Showing posts with label Jonathan Hadary. Show all posts
Showing posts with label Jonathan Hadary. Show all posts

Saturday, June 4, 2016

Indian Summer **

Gregory S. Moss’s new play at Playwrights Horizons has a lot going for it -- three appealing young actors — Owen Campbell, Elise Kibler and Joe Tippett — and a first-rate production with an attractive set design by Dane Laffrey featuring an inviting beach, apt costumes by Kaye Voyce, great lighting by Eric Southern and smooth direction by Carolyn Cantor. There’s a fourth actor, Jonathan Hadary, whom I usually find annoying, but in this case appropriately so, because his character is also annoying. Daniel (Campbell) is an awkward scrawny 16-year-old whose mother has dumped him for an indefinite period on his step-grandfather George (Hadary) a recently widowed eccentric, who lives in a shack in a small Rhode Island beach town. On the beach, Daniel meets Izzy, a scrappy, sexy townie. It is obvious that their initial hostility will soon change. Izzy’s boyfriend Jeremy, 10 years her senior, is a martial arts master who has developed his own private philosophy. Fortunately, Jeremy is played by Tippett (Familiar), who brings humanity to a cartoonish role. As Izzy, the stunningly gorgeous Kibler knows how to hold our attention even as the lines she must spout become increasingly implausible. I wish that the actors had not been forced to struggle with a Rhode Island accent. What starts as a simple summer idyll goes seriously off course in the second act with a bizarre scene between George and Izzy. George’s hijacking of the play’s ending is the final misstep that wiped out my early good feelings. The mostly-subscriber audience, probably relieved at not having to confront anything too edgy, loved it. Running time: 2 hours, 10 minutes.

Sunday, February 16, 2014

Middle of the Night **

It has been 60 years since Paddy Chayefsky's tale of a romance between a 56-year-old Jewish garment manufacturer and his pretty 24-year-old Gentile receptionist first appeared as a television drama starring E.G. Marshall and Eva Marie Saint. Two years later came the Broadway version with Edward G. Robinson and Gena Rowlands. 1959 brought the film with Frederic March and Kim Novak. Now the Keen Company's artistic director, Jonathan Silverstein, has revived the play. I was curious to see how well it has withstood the ravages of time and how well the current leads measure up to their illustrious predecessors. My answer to both questions is "not very well." In the age of Viagra, it is hard to relate to the idea that a man's life is as good as over at 56. The play's impact is also undercut by a shoestring production with three actors playing dual roles and a set (by Steven C. Kemp) that is forced to represent both the apartment of an affluent manufacturer and that of a lower middle class family. Since class difference is almost as important an issue as age difference, this double use of the set undercuts the heart of the play. Jonathan Hadary is respectable as the manufacturer, but Nicole Lowrence plays the girl as so needy that she was painful to watch. I'm not sure whether the problem is the actress or Silverstein's direction. I have seen enough of his work by now to conclude that he is better at selecting plays than at directing them. The level of the other actors varied widely. Chayefsky's writing also veers wildly between the theatrically adept and the clunky. His basic sympathy for his characters is admirable though. This material seemed to work better on television and film than on the stage. Running time: 2 hours 10 minutes, including intermission.

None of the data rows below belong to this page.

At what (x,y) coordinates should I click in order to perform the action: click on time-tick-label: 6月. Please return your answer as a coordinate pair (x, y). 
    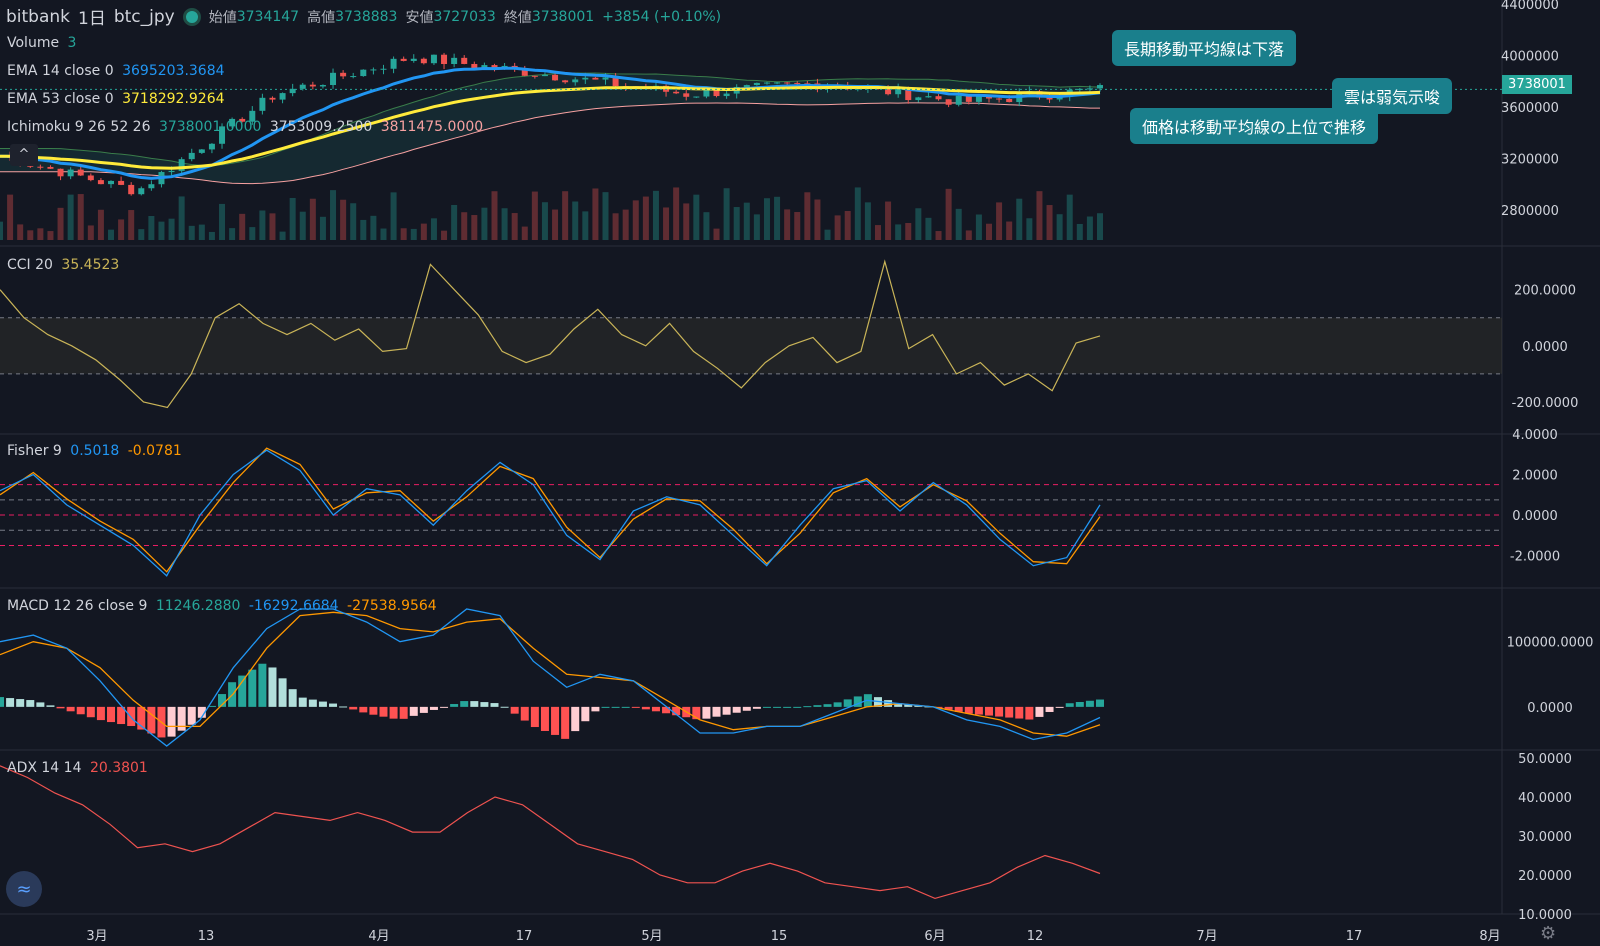
    Looking at the image, I should click on (934, 936).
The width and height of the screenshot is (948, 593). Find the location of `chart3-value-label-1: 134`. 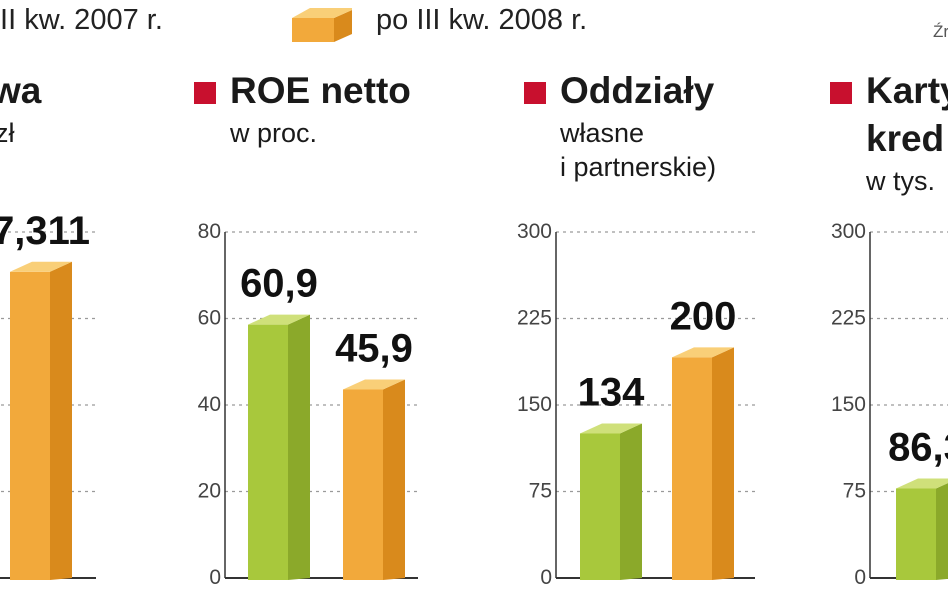

chart3-value-label-1: 134 is located at coordinates (612, 392).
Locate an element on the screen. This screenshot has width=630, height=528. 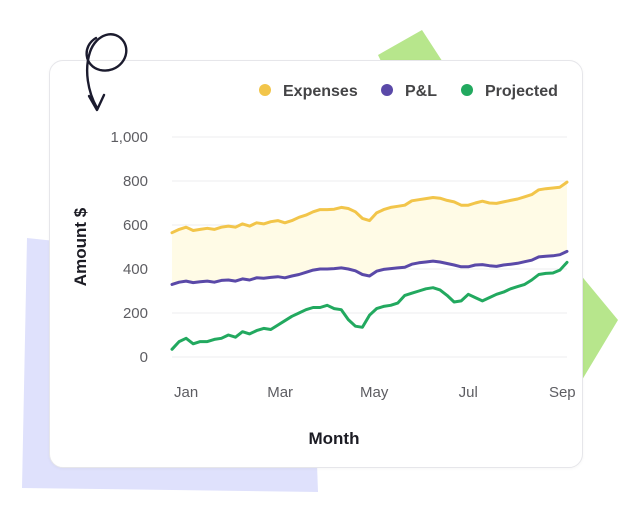
x-axis-title: Month is located at coordinates (334, 438).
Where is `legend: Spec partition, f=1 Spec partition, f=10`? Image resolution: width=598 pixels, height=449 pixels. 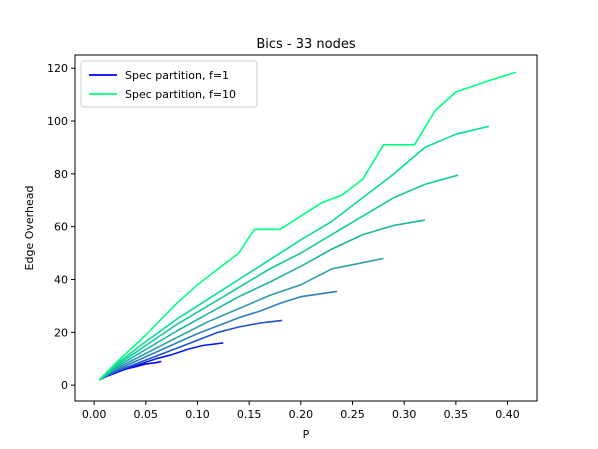
legend: Spec partition, f=1 Spec partition, f=10 is located at coordinates (169, 84).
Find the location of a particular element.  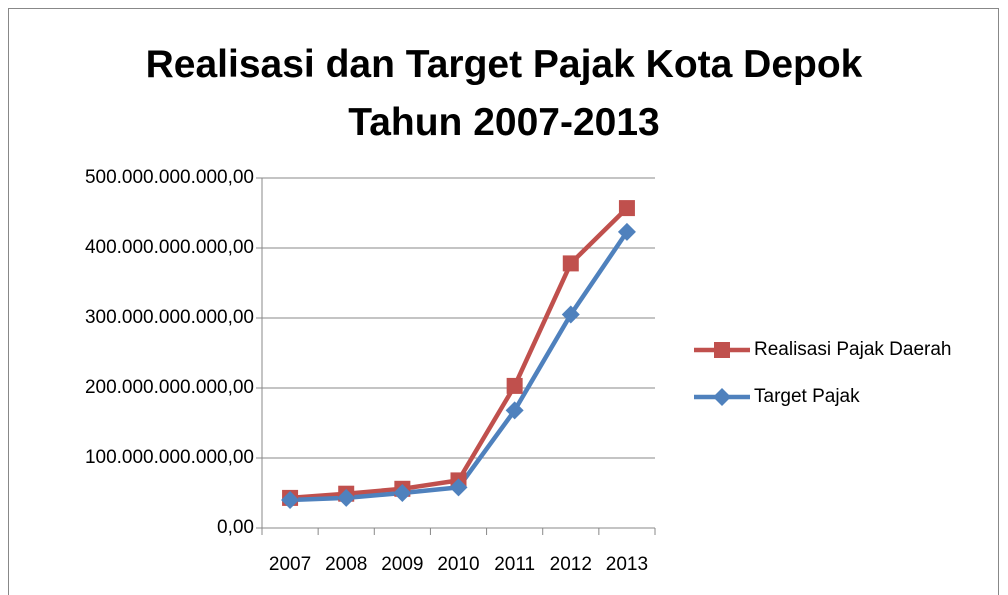

legend-label: Realisasi Pajak Daerah is located at coordinates (853, 350).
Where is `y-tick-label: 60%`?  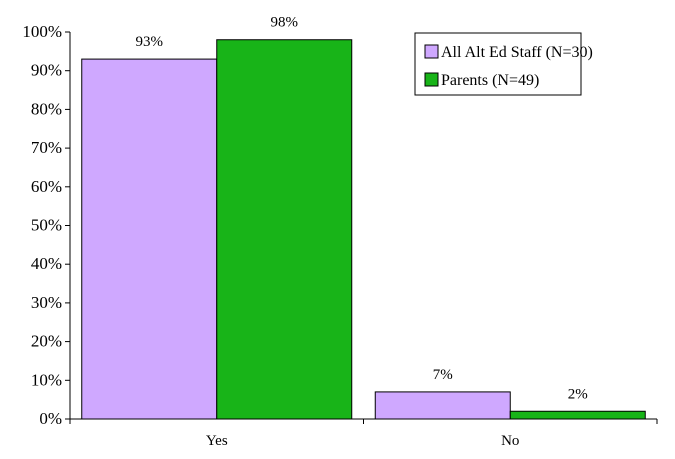
y-tick-label: 60% is located at coordinates (46, 186).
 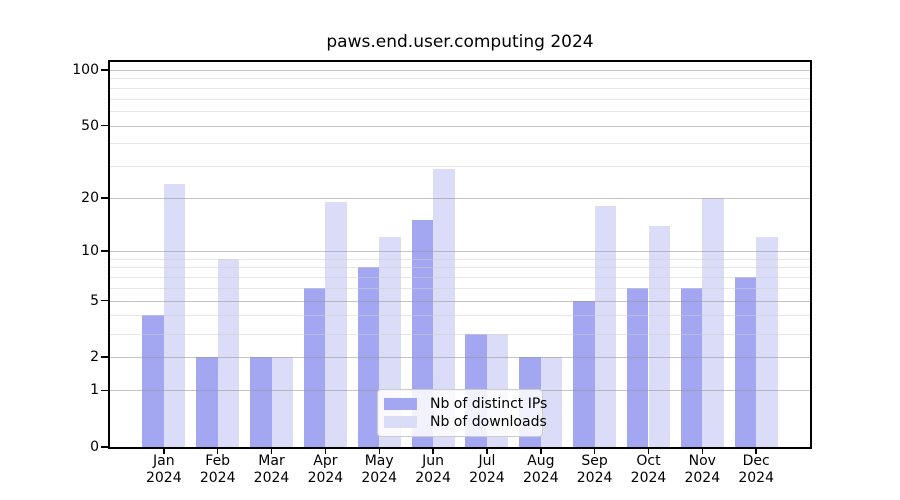 What do you see at coordinates (638, 367) in the screenshot?
I see `bar-distinct-ips-oct` at bounding box center [638, 367].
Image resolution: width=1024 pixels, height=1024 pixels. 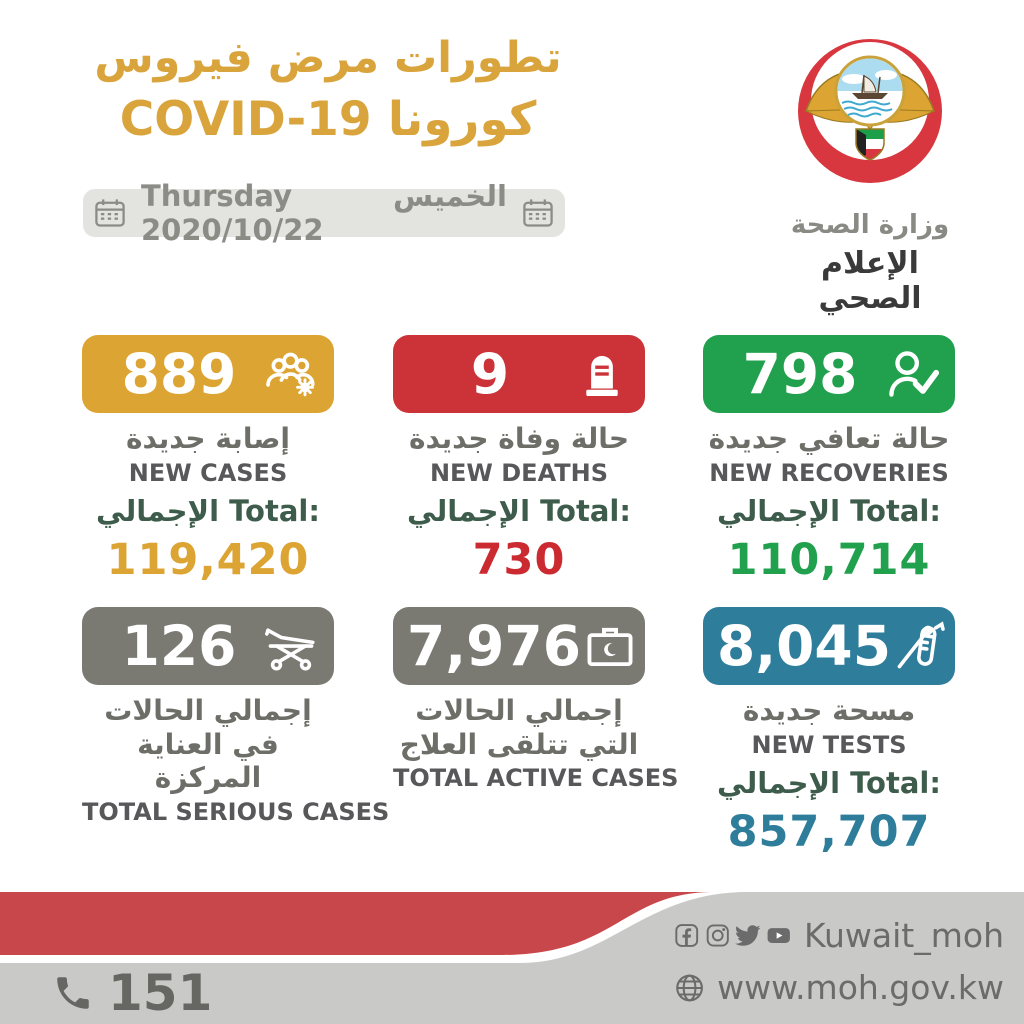 I want to click on social-row: Kuwait_moh, so click(x=839, y=936).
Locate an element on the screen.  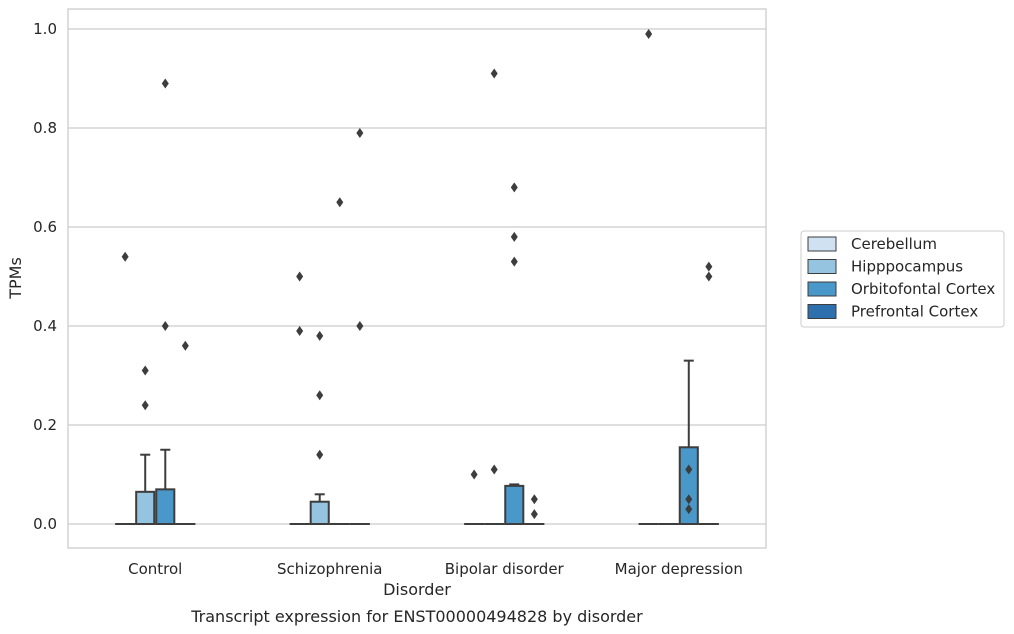
x-tick-label: Bipolar disorder is located at coordinates (505, 569).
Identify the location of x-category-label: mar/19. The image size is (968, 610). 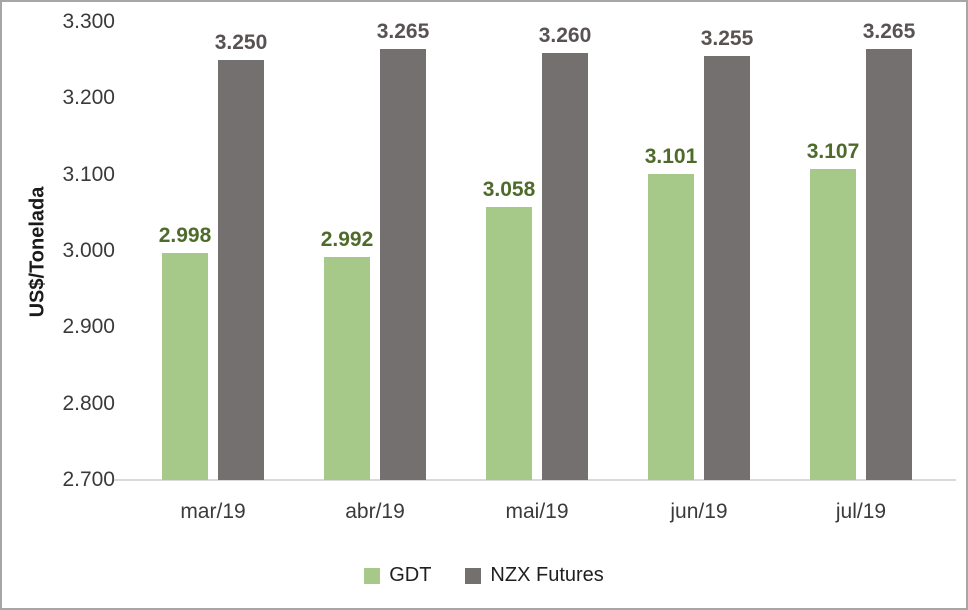
(213, 512).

Wednesday, November 28, 2012

Golden Boy ***

(Please click on the title to see the complete review.)
Lincoln Center Theater's lavish 75th anniversary production of this Clifford Odets classic is now in previews at the Belasco Theatre. The cast of 19, directed by Bartlett Sher, features such stalwarts as Tony Shalhoub, Danny Burstein and Jonathan Hadary, whose topnotch performances were, for me,  the main reason to see the play. Lucas Caleb Rooney, Dagmara Dominczyk and Michael Aronov are fine as Joe Bonaparte's brother, sister and brother-in-law respectively. Anthony Crivello is appropriately menacing as Eddie Fuselli. Yvonne Strahovski (Hanna on Dexter) makes an impressive debut as Lorna Moon. Danny Mastrogiorgio seemed a bit shaky as Joe's manager. And then there's Seth Numrich as Joe. Let me just say that he is not an obvious choice for the part. He is too big to be plausible as a welterweight, he doesn't look remotely Italian and his acting is outclassed by his fellow cast members. It is a tribute to the overall excellence of the production that this weakness does not seriously harm it. Michael Yeargan's multiple sets are excellent and Catherine Zuber's costumes are superb. I was surprised that the play did not seem as dated as I had expected and that Odets had managed to keep his usual sermonizing mostly in check until the third act. The ending is rather flat. Nevertheless, I enjoyed the evening more than I expected to. Running time: 2 hours, 50 minutes, including two intermissions.